START EXTRACTED DATA

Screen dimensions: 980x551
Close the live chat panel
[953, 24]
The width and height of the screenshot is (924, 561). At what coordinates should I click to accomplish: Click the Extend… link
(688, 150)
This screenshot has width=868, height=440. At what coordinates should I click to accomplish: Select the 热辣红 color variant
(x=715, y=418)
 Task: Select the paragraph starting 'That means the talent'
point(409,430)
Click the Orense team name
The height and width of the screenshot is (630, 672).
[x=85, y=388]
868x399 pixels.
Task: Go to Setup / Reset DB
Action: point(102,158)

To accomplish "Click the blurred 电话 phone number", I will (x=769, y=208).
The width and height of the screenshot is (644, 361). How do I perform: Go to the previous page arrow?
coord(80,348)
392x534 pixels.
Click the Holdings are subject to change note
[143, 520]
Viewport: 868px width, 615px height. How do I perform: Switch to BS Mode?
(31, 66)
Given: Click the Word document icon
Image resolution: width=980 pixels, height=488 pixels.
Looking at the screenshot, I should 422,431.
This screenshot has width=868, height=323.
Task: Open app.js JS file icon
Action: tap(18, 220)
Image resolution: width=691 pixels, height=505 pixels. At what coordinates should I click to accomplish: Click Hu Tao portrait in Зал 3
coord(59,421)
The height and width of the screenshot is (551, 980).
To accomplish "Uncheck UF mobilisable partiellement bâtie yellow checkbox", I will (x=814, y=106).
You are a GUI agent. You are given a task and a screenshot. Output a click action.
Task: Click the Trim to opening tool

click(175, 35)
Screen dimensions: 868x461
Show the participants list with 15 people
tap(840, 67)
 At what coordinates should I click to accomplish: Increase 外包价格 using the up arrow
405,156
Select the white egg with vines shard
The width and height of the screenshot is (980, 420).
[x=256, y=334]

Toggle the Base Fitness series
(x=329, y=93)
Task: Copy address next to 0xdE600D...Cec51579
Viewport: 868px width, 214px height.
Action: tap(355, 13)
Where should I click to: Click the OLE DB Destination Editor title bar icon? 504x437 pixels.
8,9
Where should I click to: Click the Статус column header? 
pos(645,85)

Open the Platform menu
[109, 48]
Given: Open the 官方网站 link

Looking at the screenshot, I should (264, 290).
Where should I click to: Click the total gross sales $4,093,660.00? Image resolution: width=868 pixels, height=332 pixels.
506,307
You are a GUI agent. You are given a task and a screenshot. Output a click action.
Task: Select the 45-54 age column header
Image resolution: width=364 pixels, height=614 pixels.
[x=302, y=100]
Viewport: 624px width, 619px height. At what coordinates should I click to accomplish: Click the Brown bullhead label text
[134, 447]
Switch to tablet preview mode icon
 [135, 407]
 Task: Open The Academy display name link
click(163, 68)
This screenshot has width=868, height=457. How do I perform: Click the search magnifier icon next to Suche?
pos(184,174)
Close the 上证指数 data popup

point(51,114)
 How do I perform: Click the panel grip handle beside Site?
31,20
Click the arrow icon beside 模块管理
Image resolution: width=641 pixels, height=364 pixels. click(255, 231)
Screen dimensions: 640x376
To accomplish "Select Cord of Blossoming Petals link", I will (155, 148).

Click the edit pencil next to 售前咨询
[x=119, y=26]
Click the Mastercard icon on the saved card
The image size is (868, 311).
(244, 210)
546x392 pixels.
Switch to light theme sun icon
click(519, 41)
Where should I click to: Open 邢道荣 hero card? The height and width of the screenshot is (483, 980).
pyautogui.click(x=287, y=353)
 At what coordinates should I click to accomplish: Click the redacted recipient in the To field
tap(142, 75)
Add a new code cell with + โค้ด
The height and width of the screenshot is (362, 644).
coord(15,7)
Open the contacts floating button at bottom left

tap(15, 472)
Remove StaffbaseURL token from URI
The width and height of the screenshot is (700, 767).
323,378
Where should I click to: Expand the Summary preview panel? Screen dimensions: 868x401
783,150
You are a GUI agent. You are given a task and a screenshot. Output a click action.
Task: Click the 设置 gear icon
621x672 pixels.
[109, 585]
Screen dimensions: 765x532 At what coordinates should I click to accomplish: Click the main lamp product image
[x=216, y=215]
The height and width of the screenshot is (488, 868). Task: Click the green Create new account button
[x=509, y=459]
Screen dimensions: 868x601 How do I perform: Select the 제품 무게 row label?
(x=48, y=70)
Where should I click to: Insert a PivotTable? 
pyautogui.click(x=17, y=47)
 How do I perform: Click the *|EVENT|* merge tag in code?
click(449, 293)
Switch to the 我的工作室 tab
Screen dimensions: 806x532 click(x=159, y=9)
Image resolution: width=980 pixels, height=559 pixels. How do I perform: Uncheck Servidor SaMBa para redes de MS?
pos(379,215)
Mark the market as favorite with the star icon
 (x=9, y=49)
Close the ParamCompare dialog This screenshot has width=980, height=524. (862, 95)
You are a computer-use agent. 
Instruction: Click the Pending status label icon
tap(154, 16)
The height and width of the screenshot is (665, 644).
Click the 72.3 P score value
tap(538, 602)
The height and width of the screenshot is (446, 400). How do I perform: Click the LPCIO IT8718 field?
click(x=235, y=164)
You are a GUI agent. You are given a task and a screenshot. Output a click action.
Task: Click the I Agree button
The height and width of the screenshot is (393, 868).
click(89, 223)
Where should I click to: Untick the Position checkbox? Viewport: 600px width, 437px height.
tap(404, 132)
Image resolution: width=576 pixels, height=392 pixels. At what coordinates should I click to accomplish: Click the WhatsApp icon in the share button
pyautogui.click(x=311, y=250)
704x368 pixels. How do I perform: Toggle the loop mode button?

END EXTRACTED DATA

# ACTIVITY
An exact, complete copy of the lines above from the one with "Viewport: 868px width, 214px height." through the one with "Task: Select the 45-54 age column header" is the whole answer.

# WRITTEN SOLUTION
Viewport: 868px width, 214px height.
Action: tap(355, 13)
Where should I click to: Click the OLE DB Destination Editor title bar icon? 504x437 pixels.
8,9
Where should I click to: Click the Статус column header? 
pos(645,85)

Open the Platform menu
[109, 48]
Given: Open the 官方网站 link

Looking at the screenshot, I should (264, 290).
Where should I click to: Click the total gross sales $4,093,660.00? Image resolution: width=868 pixels, height=332 pixels.
506,307
You are a GUI agent. You are given a task and a screenshot. Output a click action.
Task: Select the 45-54 age column header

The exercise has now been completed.